2. “By us.” That is, they must be written by Negro authors who understand from birth and continued association just what it means to be a Negro today.
3. “For us.” That is, the theatre must cater primarily to Negro audiences and be supported and sustained by their entertainment and approval.
4. “Near us.” The theatre must be in a Negro neighborhood near the mass of ordinary Negro peoples.”
Written in the early 20th century, DuBois’s call is even more salient in the 21st century as coalitions around the world, comprised of people of all races, galvanize around international protests for equality for Black people. America’s perfect union has yet to be realized. Black people are fighting for the same rights of protection and equal opportunity that our constitution promised post-Reconstruction. Black men, women and non-binary people around the world are fighting to stay alive and to thrive, not to simply survive.
We present three prolific and emergent Black playwrights from across the country who are documenting the fierce urgency of now in American culture. These writers document the disproportionate affects of physical, emotional, and social violence on the Black body and family. Because Black women’s voices have been silenced, our directors, producer and tech team for the season will feature Black female artists. We draw attention to the strength and brilliance of Black women who are using the stage to create diverse and equitable pictures of Black life. Our goal is to reflect the ways that African Americans contribute to our artistic, national, social, cultural and political discourse.

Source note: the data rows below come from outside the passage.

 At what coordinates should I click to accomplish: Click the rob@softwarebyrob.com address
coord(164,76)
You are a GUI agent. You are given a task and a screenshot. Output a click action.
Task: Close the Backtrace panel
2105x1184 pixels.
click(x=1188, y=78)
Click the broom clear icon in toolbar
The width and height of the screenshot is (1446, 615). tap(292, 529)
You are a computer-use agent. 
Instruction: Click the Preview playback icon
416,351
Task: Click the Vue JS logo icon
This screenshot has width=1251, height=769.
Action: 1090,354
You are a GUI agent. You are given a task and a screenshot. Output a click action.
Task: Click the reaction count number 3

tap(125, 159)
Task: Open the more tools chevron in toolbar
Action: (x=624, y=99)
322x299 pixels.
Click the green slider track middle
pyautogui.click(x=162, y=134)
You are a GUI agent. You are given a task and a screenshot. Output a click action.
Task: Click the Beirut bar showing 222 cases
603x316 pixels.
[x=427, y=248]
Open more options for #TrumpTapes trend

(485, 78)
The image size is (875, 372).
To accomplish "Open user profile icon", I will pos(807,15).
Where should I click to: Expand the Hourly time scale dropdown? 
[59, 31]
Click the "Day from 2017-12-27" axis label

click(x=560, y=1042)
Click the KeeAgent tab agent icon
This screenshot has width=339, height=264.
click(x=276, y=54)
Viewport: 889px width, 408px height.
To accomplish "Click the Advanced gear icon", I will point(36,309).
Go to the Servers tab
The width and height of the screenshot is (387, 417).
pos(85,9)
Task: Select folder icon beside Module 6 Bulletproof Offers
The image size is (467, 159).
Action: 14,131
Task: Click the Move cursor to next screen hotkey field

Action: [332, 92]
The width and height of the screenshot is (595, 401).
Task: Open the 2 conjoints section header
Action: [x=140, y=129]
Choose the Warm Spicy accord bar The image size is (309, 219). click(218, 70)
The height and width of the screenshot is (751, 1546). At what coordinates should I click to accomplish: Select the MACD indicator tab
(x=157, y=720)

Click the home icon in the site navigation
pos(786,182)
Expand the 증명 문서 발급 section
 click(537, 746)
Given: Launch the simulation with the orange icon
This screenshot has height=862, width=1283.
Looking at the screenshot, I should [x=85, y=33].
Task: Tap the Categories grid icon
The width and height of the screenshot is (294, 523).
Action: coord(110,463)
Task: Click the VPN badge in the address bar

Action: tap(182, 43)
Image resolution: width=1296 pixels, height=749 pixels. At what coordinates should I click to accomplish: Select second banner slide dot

Due to COVID-19 CDC mask and gathering restrictions, the opening of our 2020-2021 season will launch with KCMPT’s digital web series entitled “What’s Going On.” This series will take place on the KCMPT You Tube channel in live Zoom events and will offer our audience valuable conversations with scholars and artists from across the nation. The series will address the ways that the theatrical stage has been used historically in Black communities to shape cultural, social, political, and economic perspectives.
Moving into 2021, we aspire to open our theater in February 2021 with Baybra’s Tulips– written by Lewis J. Morrow, directed by Nicole Hodges Persley. This compelling play pivots on the story of Baybra and his sister Tellulah whose complex brother-sister relationship comes to a head when Baybra is released from prison after 10 years. He returns home to rectify some family wrongs only to find that as much as things have changed, the more they have stayed the same.
In April, our second offering of the season is a double-bill of one acts alternating performance of the winner and runner-up of KCMPTs 1st annual Black Playwright’s Festival in 2020. The festival winner, Family Sideshow by Bryson Boyd, is a dark drama about a dysfunctional Black family in crisis. Daja, a very “picture perfect” mother of two must figure out how to protect her family as they suffer the consequences of living with a patriarch, Mathew, who refuses to admit that his addiction is killing him, their marriage and their two children. Family Sideshow will be directed by Ile Haggins. The second play in the double feature, Sneaker Box by Keion Jackson, will be directed by Melonnie Walker. Sneaker Box is a heart-warming story about Eli, a thirty something Black man with autism, who is cared for by his able bodied brother Jason. Eli and Jason are confronted by the police in a case of mistaken identity that could change the course of their lives forever.
In May we close the season with Lewis J. Morrow’s Begetters, directed by KCMPT Artistic Director, Nicole Hodges Persley featuring a lead performance by KCMPT co-founder and Executive Director, Harvey Williams. Begetters focuses on Spicer and Norma, a 60 something married African American couple who must decide if the caustic emotional inheritance they leave their children will rot their lives and relationships beyond repair.
Detailed performance dates and tickets will be available at kcmeltingpot.com.